Przed wycieczką na wytwórnię oraz ponownie w sesji popołudniowej wystąpił Robert Pottgueter. Choć nie spotkałem go wcześniej, wzbudził zainteresowanie tak moje, jak i słuchaczy. Przede wszystkim p. Pottgueter jest odpowiedzialny za żywienie stad prarodzicielskich Lohmann, co samo w sobie jest zajęciem na pewno stresującym i wzbudza szacunek. W pierwszym wykładzie opowiedział o czymś, co pewnie wszystkim producentom jaj chodzi po głowie: Jak żywić nioski do 100 tygodnia życia? Drugi (popołudniowy) sięgnął do mrocznych głębi współpracy między mieszalnią a fermą: Optymalna struktura paszy sypkiej.

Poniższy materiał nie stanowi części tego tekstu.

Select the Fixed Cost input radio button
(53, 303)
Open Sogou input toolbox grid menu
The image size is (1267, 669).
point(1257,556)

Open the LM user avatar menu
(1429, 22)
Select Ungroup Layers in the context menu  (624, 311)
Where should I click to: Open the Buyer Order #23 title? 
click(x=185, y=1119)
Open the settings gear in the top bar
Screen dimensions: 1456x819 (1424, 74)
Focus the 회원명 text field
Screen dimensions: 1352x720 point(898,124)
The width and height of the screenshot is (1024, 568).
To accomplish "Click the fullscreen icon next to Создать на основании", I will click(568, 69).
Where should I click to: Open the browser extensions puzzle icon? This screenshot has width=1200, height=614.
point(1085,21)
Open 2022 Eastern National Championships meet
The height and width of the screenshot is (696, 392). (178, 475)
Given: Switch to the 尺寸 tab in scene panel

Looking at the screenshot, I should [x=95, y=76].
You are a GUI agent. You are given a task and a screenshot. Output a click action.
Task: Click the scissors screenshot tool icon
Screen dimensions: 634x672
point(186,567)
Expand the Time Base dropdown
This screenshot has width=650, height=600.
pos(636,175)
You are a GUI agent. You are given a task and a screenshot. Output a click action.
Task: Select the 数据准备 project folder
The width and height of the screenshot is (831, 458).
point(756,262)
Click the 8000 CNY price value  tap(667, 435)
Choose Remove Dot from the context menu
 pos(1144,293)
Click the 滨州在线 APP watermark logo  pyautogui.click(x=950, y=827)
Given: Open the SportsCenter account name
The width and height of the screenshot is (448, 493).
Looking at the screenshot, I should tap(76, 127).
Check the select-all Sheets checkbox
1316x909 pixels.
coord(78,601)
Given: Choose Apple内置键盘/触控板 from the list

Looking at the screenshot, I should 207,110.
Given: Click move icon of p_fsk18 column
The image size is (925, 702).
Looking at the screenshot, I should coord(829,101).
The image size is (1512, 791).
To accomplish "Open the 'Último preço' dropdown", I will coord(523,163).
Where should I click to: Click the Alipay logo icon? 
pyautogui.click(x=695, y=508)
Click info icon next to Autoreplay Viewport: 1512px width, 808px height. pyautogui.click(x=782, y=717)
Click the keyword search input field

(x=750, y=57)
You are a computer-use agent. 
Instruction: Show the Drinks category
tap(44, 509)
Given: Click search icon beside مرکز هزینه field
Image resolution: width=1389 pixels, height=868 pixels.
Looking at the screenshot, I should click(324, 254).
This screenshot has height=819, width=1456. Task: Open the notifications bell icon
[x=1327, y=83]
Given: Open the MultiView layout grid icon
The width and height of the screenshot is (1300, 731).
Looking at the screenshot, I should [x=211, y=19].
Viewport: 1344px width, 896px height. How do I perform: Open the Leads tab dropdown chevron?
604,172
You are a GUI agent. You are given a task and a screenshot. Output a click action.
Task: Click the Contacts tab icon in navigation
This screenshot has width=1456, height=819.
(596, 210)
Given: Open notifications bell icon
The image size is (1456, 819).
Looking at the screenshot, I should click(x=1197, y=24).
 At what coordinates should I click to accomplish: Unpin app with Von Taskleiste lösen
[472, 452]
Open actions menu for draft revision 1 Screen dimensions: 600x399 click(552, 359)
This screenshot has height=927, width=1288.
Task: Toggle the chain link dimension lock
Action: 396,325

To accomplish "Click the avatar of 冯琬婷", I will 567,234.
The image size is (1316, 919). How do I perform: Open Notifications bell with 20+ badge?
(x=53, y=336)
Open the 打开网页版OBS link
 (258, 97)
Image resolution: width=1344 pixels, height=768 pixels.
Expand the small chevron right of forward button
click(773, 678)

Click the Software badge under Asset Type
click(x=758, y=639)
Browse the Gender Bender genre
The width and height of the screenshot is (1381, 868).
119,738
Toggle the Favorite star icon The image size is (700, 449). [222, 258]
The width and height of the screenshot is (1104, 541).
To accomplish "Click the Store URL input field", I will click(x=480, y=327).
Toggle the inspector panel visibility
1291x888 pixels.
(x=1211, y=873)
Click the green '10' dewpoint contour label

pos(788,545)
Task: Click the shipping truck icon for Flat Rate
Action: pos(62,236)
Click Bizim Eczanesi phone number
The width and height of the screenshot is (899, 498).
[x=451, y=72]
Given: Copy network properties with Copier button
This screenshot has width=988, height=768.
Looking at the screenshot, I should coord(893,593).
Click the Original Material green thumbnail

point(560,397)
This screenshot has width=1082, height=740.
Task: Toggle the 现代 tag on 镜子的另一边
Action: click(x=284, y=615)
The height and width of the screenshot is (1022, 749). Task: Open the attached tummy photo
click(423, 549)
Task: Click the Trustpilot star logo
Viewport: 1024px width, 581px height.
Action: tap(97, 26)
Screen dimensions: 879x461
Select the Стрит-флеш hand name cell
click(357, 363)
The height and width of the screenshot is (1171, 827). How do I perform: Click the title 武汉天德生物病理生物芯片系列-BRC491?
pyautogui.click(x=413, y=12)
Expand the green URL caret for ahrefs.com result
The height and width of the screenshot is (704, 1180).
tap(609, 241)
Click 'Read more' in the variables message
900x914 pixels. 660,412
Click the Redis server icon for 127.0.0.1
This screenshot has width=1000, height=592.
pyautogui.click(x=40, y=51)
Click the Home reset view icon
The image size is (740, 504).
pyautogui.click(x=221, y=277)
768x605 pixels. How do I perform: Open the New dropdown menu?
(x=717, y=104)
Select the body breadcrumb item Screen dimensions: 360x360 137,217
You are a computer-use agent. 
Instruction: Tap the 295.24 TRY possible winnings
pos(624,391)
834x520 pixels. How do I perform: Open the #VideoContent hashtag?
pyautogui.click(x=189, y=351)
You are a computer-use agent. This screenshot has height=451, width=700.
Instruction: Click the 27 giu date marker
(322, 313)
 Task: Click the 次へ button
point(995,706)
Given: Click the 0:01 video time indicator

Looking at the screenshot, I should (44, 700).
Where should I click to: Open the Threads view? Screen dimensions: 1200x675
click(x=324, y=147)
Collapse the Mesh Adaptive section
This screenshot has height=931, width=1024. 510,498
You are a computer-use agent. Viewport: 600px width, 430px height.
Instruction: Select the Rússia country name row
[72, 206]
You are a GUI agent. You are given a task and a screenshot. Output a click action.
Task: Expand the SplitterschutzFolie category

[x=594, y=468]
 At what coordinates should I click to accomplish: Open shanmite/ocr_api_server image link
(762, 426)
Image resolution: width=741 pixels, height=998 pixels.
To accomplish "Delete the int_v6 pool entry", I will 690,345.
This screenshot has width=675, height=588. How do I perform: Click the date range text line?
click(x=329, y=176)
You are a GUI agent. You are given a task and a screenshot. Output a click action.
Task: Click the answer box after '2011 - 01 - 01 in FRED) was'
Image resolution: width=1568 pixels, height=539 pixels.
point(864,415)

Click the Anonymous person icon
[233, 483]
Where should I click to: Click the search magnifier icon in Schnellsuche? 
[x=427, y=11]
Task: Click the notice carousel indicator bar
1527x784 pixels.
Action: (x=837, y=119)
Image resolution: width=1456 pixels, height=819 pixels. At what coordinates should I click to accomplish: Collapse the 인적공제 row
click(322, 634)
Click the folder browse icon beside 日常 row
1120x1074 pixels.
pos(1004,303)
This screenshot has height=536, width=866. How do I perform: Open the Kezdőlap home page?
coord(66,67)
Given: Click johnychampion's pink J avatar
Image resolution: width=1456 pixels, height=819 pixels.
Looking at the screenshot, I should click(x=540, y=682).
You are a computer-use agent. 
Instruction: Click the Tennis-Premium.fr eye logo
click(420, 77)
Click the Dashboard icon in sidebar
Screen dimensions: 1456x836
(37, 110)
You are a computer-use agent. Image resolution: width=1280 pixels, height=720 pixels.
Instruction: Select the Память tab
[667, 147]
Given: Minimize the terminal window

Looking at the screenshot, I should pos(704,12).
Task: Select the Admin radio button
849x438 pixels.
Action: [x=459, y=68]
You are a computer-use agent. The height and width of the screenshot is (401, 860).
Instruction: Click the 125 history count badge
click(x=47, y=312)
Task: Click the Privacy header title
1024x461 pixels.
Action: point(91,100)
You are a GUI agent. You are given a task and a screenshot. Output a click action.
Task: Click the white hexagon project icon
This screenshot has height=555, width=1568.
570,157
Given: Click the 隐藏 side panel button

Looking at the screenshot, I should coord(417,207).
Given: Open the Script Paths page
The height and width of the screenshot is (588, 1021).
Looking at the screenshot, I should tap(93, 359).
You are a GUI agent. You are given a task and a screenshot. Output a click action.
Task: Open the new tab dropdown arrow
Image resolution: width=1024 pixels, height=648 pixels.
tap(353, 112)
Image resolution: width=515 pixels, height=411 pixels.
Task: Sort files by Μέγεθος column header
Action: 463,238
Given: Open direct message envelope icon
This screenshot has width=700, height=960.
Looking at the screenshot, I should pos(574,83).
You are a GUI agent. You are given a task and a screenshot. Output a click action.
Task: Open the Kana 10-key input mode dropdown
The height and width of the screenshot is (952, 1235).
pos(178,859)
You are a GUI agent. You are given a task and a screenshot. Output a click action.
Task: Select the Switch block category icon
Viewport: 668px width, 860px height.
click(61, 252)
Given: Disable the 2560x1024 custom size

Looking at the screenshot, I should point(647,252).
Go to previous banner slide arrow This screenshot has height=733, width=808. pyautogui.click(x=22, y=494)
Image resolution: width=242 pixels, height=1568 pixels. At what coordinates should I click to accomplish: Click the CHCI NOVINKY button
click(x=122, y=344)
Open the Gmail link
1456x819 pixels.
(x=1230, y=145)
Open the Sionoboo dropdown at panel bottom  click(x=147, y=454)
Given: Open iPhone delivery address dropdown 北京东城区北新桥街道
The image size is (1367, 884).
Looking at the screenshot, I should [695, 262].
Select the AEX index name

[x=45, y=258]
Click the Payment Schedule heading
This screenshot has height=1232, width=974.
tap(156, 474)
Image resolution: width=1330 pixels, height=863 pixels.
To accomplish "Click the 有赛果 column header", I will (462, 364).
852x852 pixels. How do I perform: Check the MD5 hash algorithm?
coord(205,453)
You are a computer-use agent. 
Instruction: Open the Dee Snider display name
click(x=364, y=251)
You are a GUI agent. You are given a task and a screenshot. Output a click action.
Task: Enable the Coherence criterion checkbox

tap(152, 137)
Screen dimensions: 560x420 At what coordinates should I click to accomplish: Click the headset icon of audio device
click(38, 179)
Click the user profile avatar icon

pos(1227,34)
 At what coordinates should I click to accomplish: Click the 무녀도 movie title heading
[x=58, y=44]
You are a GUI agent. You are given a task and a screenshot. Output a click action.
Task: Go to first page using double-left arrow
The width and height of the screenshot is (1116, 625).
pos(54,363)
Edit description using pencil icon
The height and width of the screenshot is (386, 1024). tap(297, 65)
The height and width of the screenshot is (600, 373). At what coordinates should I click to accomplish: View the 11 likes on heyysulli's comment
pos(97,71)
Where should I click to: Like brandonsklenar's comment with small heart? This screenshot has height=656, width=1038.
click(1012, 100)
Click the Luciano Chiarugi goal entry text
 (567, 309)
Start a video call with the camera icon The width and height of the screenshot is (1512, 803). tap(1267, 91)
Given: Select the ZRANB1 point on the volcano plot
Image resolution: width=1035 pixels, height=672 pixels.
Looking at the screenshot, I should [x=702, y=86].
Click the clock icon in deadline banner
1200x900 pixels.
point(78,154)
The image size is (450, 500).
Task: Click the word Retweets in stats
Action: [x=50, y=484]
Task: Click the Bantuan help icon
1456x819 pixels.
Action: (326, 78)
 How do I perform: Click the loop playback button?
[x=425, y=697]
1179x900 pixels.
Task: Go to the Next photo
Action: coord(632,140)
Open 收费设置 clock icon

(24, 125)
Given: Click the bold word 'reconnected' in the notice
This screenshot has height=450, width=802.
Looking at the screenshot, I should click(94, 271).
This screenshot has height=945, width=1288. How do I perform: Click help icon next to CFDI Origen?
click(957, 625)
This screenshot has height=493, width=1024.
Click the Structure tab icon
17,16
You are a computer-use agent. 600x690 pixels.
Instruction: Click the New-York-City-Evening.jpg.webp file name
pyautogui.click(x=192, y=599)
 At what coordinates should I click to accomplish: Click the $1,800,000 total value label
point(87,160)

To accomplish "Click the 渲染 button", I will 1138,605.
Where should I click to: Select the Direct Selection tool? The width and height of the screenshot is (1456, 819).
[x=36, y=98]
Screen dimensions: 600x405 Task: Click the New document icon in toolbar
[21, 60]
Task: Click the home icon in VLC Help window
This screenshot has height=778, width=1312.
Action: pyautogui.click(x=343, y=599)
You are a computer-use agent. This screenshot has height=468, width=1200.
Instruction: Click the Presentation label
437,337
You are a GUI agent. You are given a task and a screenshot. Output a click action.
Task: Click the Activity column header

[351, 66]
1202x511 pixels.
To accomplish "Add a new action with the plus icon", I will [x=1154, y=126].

Są bowiem w naszej branży rzeczy, o których wszyscy niby wszystko wiedzą, ale nie chcą o zdanie zapytać najbardziej zainteresowanego czyli kurę. Na wszelki wypadek Robert Pottgueter przygotował różne próbki pasz dla niosek, by lepiej zobrazować swoje wystąpienie. Sugerował wyraźnie hodowcom, że należy dokładnie obejrzeć, „obmacać” i obwąchać paszę i nie stronić od posmakowania. Sporo uwagi poświęcił również porównaniu młynów bijakowego i walcowego. W konkluzji opowiedział się za wyższością młynów walcowych szczególnie w przygotowywaniu mieszanek dla niosek. Muszę zauważyć, że w taki właśnie typ wyposażony jest zakład Golpasz w Podkonicach Dużych. Co pozwala w materiałach reklamowych używać sloganu: Najlepsze pasze dla niosek produkujemy „w rytmie walca”. Taneczny akcent pozwala mi przejść do krótkiego opisu części nieoficjalnej. Wieczór uświetnił bowiem ognisty pokaz … samby. Gdybyś Czytelniku próbował złośliwie zapytać: Czemu nie walca? – odpowiem: Widziałeś kiedyś ognisty walc? Tymczasem tajemnicze tancerki przecudnej urody wypadły doskonale w gorących rytmach. Jak przystało na spotkanie drobiarzy, stroje składały się głównie z piór. Męska część uczestników przejawiała leciutki żal, że nie były to pióra kurze, myśląc zapewne, że jako mniejsze zasłaniałyby mniej. Komu nie wystarczył pokaz, mógł sam oddać się parkietowym szaleństwom. Lub – jak piszący te słowa szaleństwom kulinarnym, oczywiście w tajemnicy przed swoim lekarzem. ■
Golpasz zapowiada kolejne edycje spotkań poświęconych nioskom, na które z góry się wpraszamy.